The following quote describes emissivity.
The emissivity of the surface of a material is its effectiveness in emitting energy as thermal radiation. Thermal radiation is electromagnetic radiation that may include both visible radiation (light) and infrared radiation, which is not visible to human eyes. Quantitatively, emissivity is the ratio of the thermal radiation from a surface to the radiation from an ideal black surface at the same temperature as given by the Stefan–Boltzmann law. The ratio varies from 0 to 1. The surface of a perfect black body (with an emissivity of 1) emits thermal radiation at the rate of approximately 448 watts per square metre at room temperature (25 °C, 298.15 K); all real objects have emissivities less than 1.0, and emit radiation at correspondingly lower rates.
Source: https://en.wikipedia.org/wiki/Emissivity

I like the blackbody spectrum shown below. It does not seem to extend toward infinity. This source, https://ase.tufts.edu/cosmos/view_picture.asp?id=1332 , also such a spectrum which doesn't extend toward infinity.

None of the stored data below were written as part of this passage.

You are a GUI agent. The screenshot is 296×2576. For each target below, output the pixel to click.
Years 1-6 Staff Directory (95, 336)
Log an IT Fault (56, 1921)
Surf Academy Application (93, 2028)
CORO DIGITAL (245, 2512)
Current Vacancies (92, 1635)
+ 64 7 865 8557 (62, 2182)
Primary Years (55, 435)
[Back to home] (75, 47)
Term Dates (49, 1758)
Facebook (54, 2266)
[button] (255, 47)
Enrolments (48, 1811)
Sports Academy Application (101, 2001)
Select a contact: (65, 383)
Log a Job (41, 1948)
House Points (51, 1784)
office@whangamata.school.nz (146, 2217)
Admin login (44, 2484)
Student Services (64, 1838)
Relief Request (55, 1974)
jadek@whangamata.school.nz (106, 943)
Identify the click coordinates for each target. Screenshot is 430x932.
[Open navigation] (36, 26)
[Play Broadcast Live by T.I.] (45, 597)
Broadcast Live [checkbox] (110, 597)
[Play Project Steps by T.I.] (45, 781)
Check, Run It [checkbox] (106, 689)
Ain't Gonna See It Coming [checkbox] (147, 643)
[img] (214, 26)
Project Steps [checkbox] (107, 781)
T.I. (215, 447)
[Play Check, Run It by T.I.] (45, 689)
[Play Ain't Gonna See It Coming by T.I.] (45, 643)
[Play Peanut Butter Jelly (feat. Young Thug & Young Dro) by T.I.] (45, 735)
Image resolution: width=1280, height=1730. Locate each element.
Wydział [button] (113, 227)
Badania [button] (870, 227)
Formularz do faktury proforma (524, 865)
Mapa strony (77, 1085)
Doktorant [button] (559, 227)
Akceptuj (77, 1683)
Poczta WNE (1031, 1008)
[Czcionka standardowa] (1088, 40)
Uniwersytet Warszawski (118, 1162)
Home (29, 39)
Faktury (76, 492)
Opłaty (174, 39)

Is it spectrum shown above assuming emissivity of less than 1?

If spectrum of a blackbody peaks at, say, frequency of f=10 kHz at temperature of 400 K. How will such a spectrum relate to a non-ideal blackbody at the same temperature of 400 K? Will the spectrum of the non-ideal blackbody also peak around f=10 kHz but the intensity goes to almost zero for limited range of frequencies around f=10 kHz?

Thank you for the help, in advance!

• 256bits
PainterGuy

I thought about it before posting it in classical physics section. Since my questions were not about quantum aspect therefore I decided to post in classical physics section.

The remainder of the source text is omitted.